The Political Economy of Government Employee Unions
The main reason why so many state and local governments are bankrupt, or on the verge of bankruptcy, is the combination of government-run monopolies and government-employee unions. Government-employee unions have vastly more power than do private-sector unions because the entities they work for are typically monopolies.
When the employees of a grocery store, for example, go on strike and shut down the store, consumers can simply shop elsewhere, and the grocery-store management is perfectly free to hire replacement workers. In contrast, when a city teachers’ or garbage-truck drivers’ union goes on strike, there is no school and no garbage collection as long as the strike goes on. In addition, teachers’ tenure (typically after two or three years in government schools) and civil-service regulations make it extremely costly if not virtually impossible to hire replacement workers.

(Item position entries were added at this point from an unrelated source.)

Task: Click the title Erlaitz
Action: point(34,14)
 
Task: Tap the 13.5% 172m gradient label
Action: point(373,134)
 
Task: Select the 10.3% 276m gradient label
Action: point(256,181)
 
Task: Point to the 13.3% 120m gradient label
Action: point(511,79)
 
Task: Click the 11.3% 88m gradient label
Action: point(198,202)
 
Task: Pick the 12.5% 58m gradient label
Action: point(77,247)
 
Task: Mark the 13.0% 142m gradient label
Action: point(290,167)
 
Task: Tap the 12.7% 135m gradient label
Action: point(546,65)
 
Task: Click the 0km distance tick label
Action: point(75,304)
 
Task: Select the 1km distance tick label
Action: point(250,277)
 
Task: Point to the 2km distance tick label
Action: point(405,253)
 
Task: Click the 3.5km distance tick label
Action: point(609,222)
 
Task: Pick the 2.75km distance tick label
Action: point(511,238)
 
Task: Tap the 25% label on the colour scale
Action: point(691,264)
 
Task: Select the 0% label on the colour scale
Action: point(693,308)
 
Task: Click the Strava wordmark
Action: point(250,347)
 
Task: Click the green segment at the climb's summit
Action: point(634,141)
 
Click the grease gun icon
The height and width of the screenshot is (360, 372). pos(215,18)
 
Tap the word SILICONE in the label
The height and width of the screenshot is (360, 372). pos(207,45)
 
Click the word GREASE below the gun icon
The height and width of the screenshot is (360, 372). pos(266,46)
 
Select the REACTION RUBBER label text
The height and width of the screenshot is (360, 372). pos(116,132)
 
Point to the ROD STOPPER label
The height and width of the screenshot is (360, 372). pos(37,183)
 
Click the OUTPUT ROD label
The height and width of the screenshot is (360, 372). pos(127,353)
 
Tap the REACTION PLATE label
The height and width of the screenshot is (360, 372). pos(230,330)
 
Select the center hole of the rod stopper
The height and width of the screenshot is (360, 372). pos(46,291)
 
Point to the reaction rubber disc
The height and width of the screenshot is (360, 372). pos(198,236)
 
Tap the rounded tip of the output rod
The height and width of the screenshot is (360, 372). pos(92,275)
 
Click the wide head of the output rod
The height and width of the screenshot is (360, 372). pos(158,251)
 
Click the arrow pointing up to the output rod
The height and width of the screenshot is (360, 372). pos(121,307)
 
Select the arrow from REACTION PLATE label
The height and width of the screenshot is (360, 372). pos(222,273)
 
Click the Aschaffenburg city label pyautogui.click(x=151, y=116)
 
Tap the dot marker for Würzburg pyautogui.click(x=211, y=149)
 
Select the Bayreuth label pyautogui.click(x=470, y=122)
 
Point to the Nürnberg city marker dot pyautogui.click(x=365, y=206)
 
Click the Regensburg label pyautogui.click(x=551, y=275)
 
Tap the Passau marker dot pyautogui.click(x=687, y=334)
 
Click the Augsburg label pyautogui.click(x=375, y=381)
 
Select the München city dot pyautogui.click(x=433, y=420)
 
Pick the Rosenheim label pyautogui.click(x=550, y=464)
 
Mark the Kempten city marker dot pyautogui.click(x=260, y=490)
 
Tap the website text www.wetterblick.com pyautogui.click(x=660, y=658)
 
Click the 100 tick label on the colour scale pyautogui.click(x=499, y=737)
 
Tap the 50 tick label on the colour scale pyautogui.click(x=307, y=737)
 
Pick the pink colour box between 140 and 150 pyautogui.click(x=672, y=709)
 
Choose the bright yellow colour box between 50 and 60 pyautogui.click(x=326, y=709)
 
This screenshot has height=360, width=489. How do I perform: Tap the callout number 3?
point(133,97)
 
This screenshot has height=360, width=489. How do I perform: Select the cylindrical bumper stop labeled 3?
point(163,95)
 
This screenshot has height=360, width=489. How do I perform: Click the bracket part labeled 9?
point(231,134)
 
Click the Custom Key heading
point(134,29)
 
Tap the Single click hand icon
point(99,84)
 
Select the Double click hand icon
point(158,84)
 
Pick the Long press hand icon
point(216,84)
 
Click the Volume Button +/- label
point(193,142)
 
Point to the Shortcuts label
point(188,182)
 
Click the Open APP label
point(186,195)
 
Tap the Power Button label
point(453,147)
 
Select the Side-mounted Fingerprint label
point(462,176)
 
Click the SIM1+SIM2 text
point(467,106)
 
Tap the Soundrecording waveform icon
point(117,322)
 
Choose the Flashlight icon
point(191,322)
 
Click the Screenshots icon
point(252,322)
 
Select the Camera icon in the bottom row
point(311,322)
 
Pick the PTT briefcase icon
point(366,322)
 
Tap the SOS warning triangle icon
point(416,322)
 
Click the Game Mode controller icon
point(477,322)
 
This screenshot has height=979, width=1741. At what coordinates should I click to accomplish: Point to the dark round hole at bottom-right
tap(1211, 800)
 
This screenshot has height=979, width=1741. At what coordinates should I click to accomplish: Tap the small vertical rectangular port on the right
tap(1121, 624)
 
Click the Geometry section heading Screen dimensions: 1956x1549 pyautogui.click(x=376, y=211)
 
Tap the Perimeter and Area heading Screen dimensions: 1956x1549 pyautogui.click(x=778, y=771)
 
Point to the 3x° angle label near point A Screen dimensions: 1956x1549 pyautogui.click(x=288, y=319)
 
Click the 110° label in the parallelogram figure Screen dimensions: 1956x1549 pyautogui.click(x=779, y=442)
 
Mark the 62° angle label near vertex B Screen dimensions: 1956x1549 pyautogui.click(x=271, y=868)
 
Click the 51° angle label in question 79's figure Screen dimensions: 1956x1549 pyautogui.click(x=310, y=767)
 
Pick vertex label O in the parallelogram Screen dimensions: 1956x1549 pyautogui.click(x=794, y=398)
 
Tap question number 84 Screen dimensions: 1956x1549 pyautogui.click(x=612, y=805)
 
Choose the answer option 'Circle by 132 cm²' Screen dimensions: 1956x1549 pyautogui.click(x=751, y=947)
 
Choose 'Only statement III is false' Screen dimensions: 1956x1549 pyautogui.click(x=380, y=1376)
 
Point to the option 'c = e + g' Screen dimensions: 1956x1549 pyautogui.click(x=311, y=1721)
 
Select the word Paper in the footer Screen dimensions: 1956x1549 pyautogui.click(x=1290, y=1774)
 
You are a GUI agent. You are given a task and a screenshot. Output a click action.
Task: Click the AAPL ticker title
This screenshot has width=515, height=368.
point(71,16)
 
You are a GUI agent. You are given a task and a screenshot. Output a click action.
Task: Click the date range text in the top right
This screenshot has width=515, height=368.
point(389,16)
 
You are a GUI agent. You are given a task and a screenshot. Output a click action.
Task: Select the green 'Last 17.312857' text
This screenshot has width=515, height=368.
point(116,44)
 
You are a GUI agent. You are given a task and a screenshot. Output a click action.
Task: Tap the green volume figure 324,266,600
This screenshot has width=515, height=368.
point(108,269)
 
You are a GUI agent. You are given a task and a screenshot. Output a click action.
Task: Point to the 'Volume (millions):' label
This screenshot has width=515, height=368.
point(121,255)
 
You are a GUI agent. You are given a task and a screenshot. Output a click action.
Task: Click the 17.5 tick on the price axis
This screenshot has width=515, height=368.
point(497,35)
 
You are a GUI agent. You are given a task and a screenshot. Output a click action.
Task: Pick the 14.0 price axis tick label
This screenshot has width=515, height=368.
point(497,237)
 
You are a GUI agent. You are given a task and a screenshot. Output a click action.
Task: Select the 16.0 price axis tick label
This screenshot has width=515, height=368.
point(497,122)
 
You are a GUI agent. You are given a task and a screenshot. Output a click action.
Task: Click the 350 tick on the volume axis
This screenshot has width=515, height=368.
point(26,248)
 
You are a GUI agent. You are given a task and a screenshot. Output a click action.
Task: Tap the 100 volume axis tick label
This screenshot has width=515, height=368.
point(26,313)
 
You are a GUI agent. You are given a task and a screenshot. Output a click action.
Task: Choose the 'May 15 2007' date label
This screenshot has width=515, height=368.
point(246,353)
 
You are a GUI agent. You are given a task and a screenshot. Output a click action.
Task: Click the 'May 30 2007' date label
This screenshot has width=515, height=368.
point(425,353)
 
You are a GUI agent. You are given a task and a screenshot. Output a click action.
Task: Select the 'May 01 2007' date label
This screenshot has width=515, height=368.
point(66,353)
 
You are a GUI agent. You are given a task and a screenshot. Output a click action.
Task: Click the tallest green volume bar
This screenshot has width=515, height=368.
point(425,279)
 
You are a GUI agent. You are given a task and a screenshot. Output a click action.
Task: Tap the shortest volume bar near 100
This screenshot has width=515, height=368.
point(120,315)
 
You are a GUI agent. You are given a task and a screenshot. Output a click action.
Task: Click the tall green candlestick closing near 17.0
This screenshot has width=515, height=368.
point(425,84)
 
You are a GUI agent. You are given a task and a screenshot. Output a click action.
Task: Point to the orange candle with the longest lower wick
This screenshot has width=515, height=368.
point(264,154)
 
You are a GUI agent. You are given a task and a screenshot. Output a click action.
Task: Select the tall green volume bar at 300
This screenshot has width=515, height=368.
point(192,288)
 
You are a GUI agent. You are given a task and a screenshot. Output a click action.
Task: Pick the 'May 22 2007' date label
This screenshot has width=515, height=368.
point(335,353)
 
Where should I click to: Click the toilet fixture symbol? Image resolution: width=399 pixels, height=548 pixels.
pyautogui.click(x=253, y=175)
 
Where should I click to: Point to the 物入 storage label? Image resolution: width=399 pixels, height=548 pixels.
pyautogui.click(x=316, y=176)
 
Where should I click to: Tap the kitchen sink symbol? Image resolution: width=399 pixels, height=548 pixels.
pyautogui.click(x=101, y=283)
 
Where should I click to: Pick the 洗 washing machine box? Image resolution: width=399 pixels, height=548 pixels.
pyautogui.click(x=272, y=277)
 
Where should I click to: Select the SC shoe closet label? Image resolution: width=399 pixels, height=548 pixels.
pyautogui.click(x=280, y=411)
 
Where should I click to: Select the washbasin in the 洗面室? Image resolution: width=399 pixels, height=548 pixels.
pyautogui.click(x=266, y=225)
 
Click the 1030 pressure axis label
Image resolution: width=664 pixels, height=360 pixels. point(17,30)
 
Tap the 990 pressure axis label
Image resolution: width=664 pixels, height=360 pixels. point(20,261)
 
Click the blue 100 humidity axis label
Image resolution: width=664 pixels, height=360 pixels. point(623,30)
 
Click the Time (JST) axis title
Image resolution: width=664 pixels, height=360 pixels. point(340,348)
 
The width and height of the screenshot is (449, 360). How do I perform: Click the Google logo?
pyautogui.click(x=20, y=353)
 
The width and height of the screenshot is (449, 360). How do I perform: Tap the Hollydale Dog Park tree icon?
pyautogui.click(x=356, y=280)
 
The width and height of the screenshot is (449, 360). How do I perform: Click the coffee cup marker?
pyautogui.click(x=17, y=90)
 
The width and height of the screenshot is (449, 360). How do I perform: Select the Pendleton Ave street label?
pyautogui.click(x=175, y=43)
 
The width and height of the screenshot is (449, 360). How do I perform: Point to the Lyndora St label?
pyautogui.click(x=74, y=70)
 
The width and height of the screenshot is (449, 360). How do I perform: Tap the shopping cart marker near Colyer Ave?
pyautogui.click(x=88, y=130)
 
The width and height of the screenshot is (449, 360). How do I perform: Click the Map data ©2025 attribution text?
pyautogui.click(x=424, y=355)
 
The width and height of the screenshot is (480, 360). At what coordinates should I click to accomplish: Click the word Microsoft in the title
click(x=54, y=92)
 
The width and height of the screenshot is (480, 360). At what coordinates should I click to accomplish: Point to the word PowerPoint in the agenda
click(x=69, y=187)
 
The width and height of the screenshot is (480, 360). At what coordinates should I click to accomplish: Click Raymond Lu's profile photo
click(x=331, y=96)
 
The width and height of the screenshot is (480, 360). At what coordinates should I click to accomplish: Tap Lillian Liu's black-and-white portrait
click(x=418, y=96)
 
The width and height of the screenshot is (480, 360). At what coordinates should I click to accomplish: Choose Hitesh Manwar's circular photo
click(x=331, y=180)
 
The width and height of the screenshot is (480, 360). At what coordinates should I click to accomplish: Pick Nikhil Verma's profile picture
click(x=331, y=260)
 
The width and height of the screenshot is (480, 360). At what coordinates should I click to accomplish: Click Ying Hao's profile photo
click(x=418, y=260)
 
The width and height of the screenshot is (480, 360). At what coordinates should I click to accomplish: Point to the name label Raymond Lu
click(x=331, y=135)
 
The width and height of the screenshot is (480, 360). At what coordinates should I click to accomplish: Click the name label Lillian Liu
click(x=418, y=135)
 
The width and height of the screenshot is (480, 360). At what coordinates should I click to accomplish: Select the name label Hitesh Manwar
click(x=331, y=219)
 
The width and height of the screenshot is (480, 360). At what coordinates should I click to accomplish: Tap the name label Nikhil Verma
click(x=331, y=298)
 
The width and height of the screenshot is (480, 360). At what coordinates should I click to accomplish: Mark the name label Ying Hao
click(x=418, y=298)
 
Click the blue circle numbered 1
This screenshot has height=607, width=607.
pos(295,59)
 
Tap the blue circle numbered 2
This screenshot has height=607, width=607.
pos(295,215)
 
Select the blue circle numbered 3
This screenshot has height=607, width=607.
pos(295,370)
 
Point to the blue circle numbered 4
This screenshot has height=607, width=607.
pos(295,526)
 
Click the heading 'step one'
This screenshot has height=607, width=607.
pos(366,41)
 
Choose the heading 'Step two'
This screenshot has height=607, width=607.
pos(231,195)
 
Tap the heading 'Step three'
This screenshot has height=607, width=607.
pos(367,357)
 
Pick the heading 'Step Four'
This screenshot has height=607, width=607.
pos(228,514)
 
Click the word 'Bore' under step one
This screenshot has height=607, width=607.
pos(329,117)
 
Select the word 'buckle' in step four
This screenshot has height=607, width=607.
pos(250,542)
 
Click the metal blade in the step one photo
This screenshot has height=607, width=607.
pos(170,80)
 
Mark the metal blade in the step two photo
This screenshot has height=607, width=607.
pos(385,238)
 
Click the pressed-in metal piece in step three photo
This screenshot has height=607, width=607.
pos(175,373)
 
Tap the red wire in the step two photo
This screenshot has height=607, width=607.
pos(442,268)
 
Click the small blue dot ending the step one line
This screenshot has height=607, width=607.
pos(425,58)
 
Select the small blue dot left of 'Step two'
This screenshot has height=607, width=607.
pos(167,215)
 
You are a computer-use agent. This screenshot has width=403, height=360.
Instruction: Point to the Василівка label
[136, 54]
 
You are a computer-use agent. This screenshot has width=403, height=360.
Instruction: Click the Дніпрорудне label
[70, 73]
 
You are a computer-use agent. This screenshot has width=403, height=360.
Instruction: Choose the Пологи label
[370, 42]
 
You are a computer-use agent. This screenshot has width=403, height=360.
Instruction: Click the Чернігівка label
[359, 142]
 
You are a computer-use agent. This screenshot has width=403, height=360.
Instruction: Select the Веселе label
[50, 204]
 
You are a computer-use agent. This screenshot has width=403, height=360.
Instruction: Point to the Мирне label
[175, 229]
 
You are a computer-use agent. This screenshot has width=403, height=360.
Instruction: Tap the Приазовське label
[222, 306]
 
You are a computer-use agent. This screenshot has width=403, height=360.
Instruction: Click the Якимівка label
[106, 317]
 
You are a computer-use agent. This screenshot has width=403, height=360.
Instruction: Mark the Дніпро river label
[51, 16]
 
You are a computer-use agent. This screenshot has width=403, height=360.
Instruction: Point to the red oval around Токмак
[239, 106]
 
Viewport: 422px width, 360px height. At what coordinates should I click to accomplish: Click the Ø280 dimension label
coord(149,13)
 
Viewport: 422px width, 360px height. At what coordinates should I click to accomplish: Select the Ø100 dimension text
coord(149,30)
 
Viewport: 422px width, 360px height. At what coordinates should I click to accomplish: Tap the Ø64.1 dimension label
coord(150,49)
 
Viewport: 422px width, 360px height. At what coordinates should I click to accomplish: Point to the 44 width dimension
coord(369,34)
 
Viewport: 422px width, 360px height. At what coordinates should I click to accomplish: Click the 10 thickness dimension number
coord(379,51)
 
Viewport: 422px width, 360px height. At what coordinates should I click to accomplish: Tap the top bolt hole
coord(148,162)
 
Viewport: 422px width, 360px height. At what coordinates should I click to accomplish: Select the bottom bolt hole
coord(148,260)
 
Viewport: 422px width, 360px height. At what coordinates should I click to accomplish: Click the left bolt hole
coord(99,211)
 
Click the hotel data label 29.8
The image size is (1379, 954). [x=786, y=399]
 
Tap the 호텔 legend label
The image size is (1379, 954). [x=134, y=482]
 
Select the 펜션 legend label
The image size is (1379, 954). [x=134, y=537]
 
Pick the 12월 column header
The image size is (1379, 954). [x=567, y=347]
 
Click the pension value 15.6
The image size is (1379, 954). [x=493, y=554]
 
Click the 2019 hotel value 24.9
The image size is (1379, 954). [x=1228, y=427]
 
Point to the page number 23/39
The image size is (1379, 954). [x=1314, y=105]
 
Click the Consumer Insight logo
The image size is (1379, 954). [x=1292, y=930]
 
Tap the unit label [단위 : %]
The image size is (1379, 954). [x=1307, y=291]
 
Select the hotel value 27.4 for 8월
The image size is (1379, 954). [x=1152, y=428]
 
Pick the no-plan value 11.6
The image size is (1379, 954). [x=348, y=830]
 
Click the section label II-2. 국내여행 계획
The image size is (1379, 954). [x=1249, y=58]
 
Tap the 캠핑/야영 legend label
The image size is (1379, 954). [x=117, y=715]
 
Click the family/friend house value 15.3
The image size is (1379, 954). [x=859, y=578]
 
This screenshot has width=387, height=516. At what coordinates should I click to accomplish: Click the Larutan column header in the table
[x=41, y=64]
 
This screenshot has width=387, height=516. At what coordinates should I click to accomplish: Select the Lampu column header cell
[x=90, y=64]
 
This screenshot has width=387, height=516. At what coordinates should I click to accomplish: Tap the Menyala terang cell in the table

Thus, when government bureaucrats go on strike they have the ability to completely shut down the entire “industry” they “work” in indefinitely. The taxpayers will complain bitterly about the absence of schools and garbage collection, forcing the mayor, governor, or city councillors to quickly cave in to the union’s demands to avoid risking the loss of their own jobs due to voter dissatisfaction. This process is the primary reason why, in general, the expenses of state and local governments have skyrocketed year in and year out, while the “production” of government employees declines.
For decades, researchers have noted that the more money that is spent per pupil in the government schools, the worse is the performance of the students. Similar outcomes are prevalent in all other areas of government “service.” As Milton Friedman once wrote, government bureaucracies – especially unionized ones – are like economic black holes where increased “inputs” lead to declining “outputs.” The more that is spent on government schools, the less educated are the students. The more that is spent on welfare, the more poverty there is, and so on. This of course is the exact opposite of normal economic life in the private sector, where increased inputs lead to more products and services, not fewer.